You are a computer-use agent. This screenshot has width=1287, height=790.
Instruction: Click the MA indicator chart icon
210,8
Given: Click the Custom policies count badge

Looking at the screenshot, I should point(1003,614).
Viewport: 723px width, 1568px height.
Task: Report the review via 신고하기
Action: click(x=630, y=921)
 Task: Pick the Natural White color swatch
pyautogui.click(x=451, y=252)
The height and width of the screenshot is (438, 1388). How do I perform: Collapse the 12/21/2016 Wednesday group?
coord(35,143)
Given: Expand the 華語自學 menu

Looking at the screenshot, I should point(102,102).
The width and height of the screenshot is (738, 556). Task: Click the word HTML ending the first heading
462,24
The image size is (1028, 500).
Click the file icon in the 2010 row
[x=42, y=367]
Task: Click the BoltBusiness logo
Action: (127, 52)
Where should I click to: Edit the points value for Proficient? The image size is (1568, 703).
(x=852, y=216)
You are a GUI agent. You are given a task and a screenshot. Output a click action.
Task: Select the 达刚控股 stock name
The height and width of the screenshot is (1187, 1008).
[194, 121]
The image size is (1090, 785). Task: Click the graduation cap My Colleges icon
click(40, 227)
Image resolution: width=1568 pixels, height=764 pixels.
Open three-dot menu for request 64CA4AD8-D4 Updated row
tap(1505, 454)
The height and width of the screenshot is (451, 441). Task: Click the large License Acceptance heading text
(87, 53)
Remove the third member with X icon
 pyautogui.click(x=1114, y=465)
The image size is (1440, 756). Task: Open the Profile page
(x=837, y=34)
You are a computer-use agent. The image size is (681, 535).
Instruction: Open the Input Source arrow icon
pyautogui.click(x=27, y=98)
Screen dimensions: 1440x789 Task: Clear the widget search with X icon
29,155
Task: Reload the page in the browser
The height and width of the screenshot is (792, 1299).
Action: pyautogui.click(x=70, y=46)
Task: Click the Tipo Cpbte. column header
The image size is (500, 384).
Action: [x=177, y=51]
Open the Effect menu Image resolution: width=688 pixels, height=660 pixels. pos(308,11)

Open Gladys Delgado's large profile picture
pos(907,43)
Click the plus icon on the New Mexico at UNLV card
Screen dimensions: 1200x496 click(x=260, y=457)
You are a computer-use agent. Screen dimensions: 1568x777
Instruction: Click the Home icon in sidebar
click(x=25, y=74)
================================
## Your objective
Return every record above. Copy each one exactly.

## Response area
You are a computer-use agent. This screenshot has width=1287, height=790.
Instruction: Click the MA indicator chart icon
210,8
Given: Click the Custom policies count badge

Looking at the screenshot, I should point(1003,614).
Viewport: 723px width, 1568px height.
Task: Report the review via 신고하기
Action: click(x=630, y=921)
 Task: Pick the Natural White color swatch
pyautogui.click(x=451, y=252)
The height and width of the screenshot is (438, 1388). How do I perform: Collapse the 12/21/2016 Wednesday group?
coord(35,143)
Given: Expand the 華語自學 menu

Looking at the screenshot, I should point(102,102).
The width and height of the screenshot is (738, 556). Task: Click the word HTML ending the first heading
462,24
The image size is (1028, 500).
Click the file icon in the 2010 row
[x=42, y=367]
Task: Click the BoltBusiness logo
Action: (127, 52)
Where should I click to: Edit the points value for Proficient? The image size is (1568, 703).
(x=852, y=216)
You are a GUI agent. You are given a task and a screenshot. Output a click action.
Task: Select the 达刚控股 stock name
The height and width of the screenshot is (1187, 1008).
[194, 121]
The image size is (1090, 785). Task: Click the graduation cap My Colleges icon
click(40, 227)
Image resolution: width=1568 pixels, height=764 pixels.
Open three-dot menu for request 64CA4AD8-D4 Updated row
tap(1505, 454)
The height and width of the screenshot is (451, 441). Task: Click the large License Acceptance heading text
(87, 53)
Remove the third member with X icon
 pyautogui.click(x=1114, y=465)
The image size is (1440, 756). Task: Open the Profile page
(x=837, y=34)
You are a computer-use agent. The image size is (681, 535).
Instruction: Open the Input Source arrow icon
pyautogui.click(x=27, y=98)
Screen dimensions: 1440x789 Task: Clear the widget search with X icon
29,155
Task: Reload the page in the browser
The height and width of the screenshot is (792, 1299).
Action: pyautogui.click(x=70, y=46)
Task: Click the Tipo Cpbte. column header
The image size is (500, 384).
Action: [x=177, y=51]
Open the Effect menu Image resolution: width=688 pixels, height=660 pixels. pos(308,11)

Open Gladys Delgado's large profile picture
pos(907,43)
Click the plus icon on the New Mexico at UNLV card
Screen dimensions: 1200x496 click(x=260, y=457)
You are a computer-use agent. Screen dimensions: 1568x777
Instruction: Click the Home icon in sidebar
click(x=25, y=74)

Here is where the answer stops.